SUPPLIED PASSAGE:
** START **
Chris Gibbons, former Director of Business/Industry Affairs in Littleton, Colorado, is a pioneer in Economic Gardening. We previously interviewed Chris for a podcast where he explained Economic Gardening and how it is being done in cities across the country. The following is an excerpt from an upcoming book on the same topic.
Like the beating heart of the live organism it is, economies expand and contract wealth creation through cycles of innovation and commoditization. We can visualize bringing new products to market as a bell curve. On the left hand side rising side, the creation of a successful new product also creates a new company, new jobs and new wealth. Profit margins are high, the economy improves and most everyone benefits.
At the top of the curve, the market saturates, the competitors catch up, commoditization sets in and a shakeout begins. On the right hand falling side, the higher priced products lose out, those companies fold and their jobs and wealth disappear. The remaining wealth becomes consolidated in a few companies and then in the hands of the owners as commodity pressures force down wages for those with unfavorable supply/demand ratios.
** END **
DIRECTIVES:
1 – Retype the Economic Gardening excerpt, starting at "Like the beating" and ending at "most everyone benefits.".
2 – Decide whether each statement agrees with the Economic Gardening excerpt, answering yes or no and quoting the deciding words: (a) Chris Gibbons formerly served as Director of Business/Industry Affairs in Littleton, Colorado. (b) Profit margins are low on the rising side of the curve. (c) The market saturates at the top of the curve.

GIVEN DATA:
** START **
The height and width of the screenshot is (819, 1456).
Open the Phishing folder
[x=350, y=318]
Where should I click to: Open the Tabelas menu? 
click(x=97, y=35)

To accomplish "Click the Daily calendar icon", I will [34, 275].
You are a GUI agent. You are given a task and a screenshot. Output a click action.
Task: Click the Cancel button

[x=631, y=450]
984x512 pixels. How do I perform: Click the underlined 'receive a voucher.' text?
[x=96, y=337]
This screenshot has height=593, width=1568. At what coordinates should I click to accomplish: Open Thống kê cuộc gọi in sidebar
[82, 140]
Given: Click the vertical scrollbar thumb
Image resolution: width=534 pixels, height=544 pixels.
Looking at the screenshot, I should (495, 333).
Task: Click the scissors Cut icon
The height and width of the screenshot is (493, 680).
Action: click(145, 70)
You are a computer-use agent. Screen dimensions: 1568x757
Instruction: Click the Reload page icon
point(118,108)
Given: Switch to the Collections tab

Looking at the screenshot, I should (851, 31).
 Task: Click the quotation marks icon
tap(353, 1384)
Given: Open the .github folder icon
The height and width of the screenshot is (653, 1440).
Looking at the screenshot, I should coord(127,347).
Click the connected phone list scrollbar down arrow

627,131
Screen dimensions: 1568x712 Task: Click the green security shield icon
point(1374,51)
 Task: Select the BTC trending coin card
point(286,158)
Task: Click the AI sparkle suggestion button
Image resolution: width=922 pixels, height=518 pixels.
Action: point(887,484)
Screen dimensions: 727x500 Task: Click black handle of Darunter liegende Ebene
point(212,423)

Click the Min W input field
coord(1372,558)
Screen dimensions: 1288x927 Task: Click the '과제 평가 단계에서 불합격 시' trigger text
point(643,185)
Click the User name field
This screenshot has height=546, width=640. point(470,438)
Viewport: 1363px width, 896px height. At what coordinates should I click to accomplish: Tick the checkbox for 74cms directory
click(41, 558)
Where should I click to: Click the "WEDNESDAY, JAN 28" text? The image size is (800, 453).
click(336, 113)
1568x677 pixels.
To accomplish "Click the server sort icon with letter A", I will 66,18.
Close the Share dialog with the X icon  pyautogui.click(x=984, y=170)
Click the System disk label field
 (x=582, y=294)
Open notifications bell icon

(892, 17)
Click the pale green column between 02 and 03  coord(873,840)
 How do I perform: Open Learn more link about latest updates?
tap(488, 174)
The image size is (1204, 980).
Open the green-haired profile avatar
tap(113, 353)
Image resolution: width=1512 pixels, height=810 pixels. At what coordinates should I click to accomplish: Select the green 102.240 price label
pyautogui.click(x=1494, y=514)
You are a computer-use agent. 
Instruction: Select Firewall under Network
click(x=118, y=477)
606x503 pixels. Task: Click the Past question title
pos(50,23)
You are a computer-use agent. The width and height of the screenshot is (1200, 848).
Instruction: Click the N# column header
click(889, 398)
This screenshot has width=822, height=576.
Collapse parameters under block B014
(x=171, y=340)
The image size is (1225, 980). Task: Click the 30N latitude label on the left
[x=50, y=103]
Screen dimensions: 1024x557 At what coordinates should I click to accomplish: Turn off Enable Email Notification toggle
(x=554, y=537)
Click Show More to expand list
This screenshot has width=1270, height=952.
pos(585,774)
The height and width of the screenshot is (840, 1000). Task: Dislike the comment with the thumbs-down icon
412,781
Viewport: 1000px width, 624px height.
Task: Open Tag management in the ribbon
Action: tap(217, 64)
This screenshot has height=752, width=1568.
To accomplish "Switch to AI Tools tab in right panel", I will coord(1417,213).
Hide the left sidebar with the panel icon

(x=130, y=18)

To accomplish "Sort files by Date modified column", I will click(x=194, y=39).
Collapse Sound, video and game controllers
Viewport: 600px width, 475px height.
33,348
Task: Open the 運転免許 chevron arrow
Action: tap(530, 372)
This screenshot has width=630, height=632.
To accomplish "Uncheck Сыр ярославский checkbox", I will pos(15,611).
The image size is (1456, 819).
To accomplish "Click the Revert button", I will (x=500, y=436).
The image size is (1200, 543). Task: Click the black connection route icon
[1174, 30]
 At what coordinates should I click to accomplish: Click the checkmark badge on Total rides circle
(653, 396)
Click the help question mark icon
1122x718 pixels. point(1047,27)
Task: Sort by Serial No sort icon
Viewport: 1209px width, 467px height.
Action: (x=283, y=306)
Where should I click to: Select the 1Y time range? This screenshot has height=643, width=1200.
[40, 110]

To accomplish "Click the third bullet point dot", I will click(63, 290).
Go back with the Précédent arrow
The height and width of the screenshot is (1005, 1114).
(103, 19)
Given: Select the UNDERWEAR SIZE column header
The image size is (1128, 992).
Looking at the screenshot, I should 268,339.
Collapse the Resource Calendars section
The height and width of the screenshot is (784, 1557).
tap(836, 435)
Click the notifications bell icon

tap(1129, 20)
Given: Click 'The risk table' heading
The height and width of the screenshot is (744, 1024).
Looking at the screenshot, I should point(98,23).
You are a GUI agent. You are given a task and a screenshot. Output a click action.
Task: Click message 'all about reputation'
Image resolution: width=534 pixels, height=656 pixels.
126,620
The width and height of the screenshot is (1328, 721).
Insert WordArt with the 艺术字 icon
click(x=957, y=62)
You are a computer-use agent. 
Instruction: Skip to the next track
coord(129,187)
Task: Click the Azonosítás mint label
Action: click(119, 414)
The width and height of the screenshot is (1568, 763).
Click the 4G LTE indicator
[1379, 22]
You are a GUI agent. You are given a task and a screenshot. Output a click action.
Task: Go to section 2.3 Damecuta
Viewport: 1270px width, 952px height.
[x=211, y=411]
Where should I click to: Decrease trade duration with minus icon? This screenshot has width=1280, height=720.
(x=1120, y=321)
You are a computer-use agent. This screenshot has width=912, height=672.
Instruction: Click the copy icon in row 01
** END **
OUTPUTS IN ORDER:
1 –
Like the beating heart of the live organism it is, economies expand and contract wealth creation through cycles of innovation and commoditization. We can visualize bringing new products to market as a bell curve. On the left hand side rising side, the creation of a successful new product also creates a new company, new jobs and new wealth. Profit margins are high, the economy improves and most everyone benefits.

2 –
(a) Yes: "Chris Gibbons, former Director of Business/Industry Affairs in Littleton, Colorado"
(b) No: "Profit margins are high, the economy improves and most everyone benefits."
(c) Yes: "At the top of the curve, the market saturates"